University of Aberdeen
https://reviews.history.ac.uk/review/277
Date accessed: 31 May, 2023
Cardinal Richelieu famously claimed in his Testament Politique that 'There is no nation on earth so little suited to war than our own', accusing the French of fickleness and impatience in even the least of tasks. It is unlikely that Richelieu was being ironic; his observation suggests frustration at the inability of his underlings to realise his grand schemes, an understandable reaction, perhaps, to the problems that France faced in the years following its entry to the Thirty Years War in 1635. Yet - so the usual story goes - Richelieu need not have worried; his life's work was about to bear fruit. If at his death in 1642 France's military position still gave great cause for concern, the famous triumph over Spain at Rocroi on 19 May 1643 opened a new era, in which commanders like the great Condé and Turenne carried all before them. By 1660, la prépondérance espagnole was at an end; Louis XIV's grand siècle was about to begin.
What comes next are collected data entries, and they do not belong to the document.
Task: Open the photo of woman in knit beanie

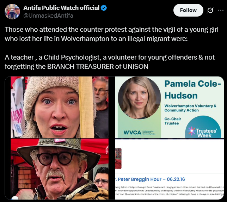Action: [x=60, y=107]
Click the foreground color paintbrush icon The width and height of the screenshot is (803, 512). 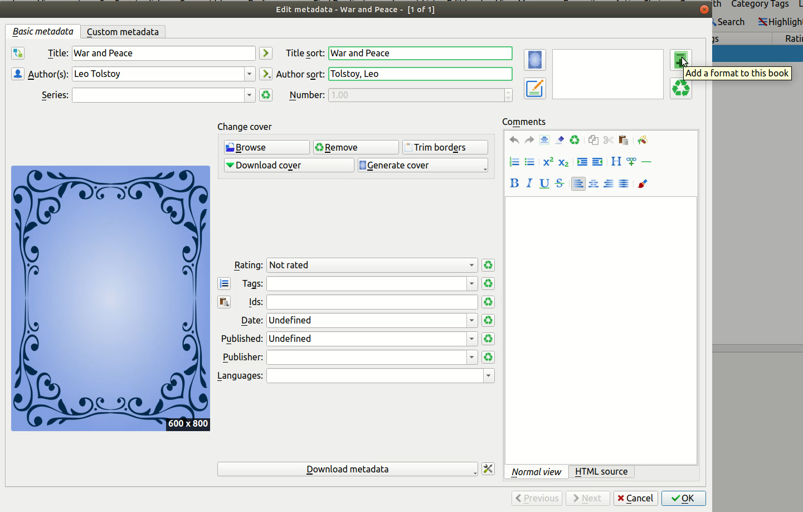pyautogui.click(x=643, y=183)
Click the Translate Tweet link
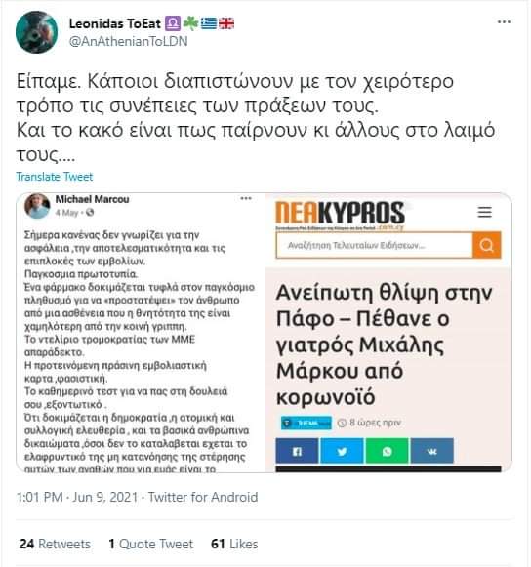The width and height of the screenshot is (531, 567). point(55,177)
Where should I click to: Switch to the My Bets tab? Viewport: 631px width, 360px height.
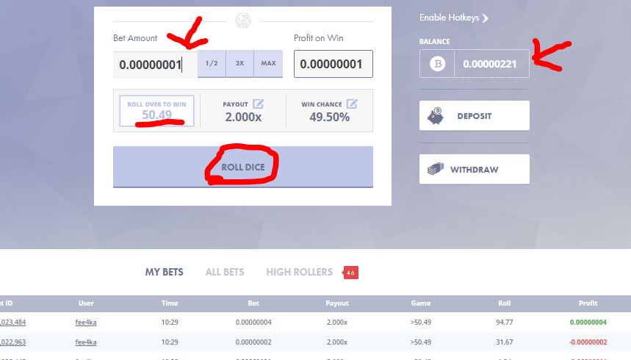[164, 273]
Richelieu's Testament, like other political testaments of the early modern period, was an artful document designed to secure its author's reputation. Yet its picture of the farsighted statesman laying the foundations for French greatness has proved remarkably durable. If revisionist historians have done much to undermine traditional views of Richelieu as the father of French absolutism, this has, on the whole, been more the result of a general assault on the whole concept of absolutism; in the traditionalist world of foreign policy and military history, much of the Cardinal's reputation as a hard-headed state-builder survives. According to this line of reasoning, despite his conviction that France must contest hegemony with its Habsburg enemies, Richelieu wisely kept the country out of the Thirty Years War as long as he could, while preparing its military forces to face the excellent Habsburg armies. After successfully fighting a covert war by proxy, the defeat of his Swedish ally at Nördlingen in September 1634 forced Richelieu into open war. If the early fighting went badly for France, this was due to the inexperience of its armies. Nevertheless, his military reforms had laid good foundations: the French army, once it had found its feet, proved more than a match for its enemies. If the turning-point came after his death, he was largely responsible for it.
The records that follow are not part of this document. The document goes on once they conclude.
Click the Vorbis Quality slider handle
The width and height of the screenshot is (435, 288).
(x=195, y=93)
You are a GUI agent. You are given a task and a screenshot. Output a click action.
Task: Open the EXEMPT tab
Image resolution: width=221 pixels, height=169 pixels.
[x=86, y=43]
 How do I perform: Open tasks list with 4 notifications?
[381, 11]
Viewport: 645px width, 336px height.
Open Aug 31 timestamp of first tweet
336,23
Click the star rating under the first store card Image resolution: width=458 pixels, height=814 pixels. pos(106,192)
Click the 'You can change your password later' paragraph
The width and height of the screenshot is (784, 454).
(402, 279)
This view still dominates textbook accounts, despite the fact that David Parrott, in his doctoral thesis and a string of important articles, has long been suggesting that it is deeply flawed. With this book, which builds impressively on his earlier work, he has produced a dazzling tour de force that renders much of the current orthodoxy obsolete and poses fundamental questions about the history not just of seventeenth-century France, but of Europe as a whole. It is set in the context of the long-running debate on the 'Military Revolution'. Unlike so many military historians, however, Parrott has fully grasped that Michael Roberts, when he launched the debate which revived the reputation of military history as a respectable occupation for well-adjusted adults, was not concerned with military change as such, but with its impact. Alas, much of the debate has degenerated into recondite squabbles about this or that military innovation, and many of the works it has spawned stay resolutely bogged down on the battlefield or in the siege-trench. Most authors have either ignored the wider impact altogether, or have merely stated ex cathedra, like Sir John Hale, that the link which Roberts saw between technical military developments and social and political change did not exist, without subjecting the problem to serious analysis.
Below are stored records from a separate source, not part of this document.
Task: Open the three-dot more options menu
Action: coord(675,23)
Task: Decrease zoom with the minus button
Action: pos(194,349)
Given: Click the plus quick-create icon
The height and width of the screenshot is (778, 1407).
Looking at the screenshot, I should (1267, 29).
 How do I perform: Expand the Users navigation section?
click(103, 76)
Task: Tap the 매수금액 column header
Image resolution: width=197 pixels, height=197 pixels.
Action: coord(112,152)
Parrott does: the heart of his book is a minutely-researched and brilliantly conceived analysis of the army in its relationship to French society and the French state. It is based on exhaustive research in French archives, supplemented by Italian archival material that does much to rescue the Italian theatre of war from the obscurity to which so many historians have confined it. Also impressive is the massive basis of secondary reading: unlike many historians of France, Parrott reads German and is fully conversant with recent revisionist accounts of the Thirty Years War.
His massive scholarly labours give him the base from which he launches a profound and bold set of arguments. He begins with a masterly analysis of the conduct of warfare in the first half of the seventeenth century which shows that he is perfectly capable of writing excellent battle history even if - as he stresses - the traditional concentration on battles still distorts much writing on military history. From the outset it is clear that, while he does not deny the rapid pace of military change in the period, Parrott is deeply sceptical with regard to the 'Military Revolution' thesis, arguing that Roberts's picture of a 'progressive' Dutch and Swedish tradition opposed to a 'traditional' Habsburg school is fundamentally flawed. Much of this is familiar from his previous work, but here it is carried off with a richness of texture and detail which is truly impressive.
Equally valuable is the overview of France at war from 1624 to 1642 that follows. Here Parrott stresses that, far from the visionary statesman preparing for the best moment to intervene in the Thirty Years War, Richelieu was gradually and inexorably drawn into what he had long sought to avoid: a multi-front conflict for which France was singularly unprepared. Of particular interest is Parrott's innovative sketch of France's limited wars in Italy and Lorraine between 1629 and 1635, which makes very clear the significance of much of what followed.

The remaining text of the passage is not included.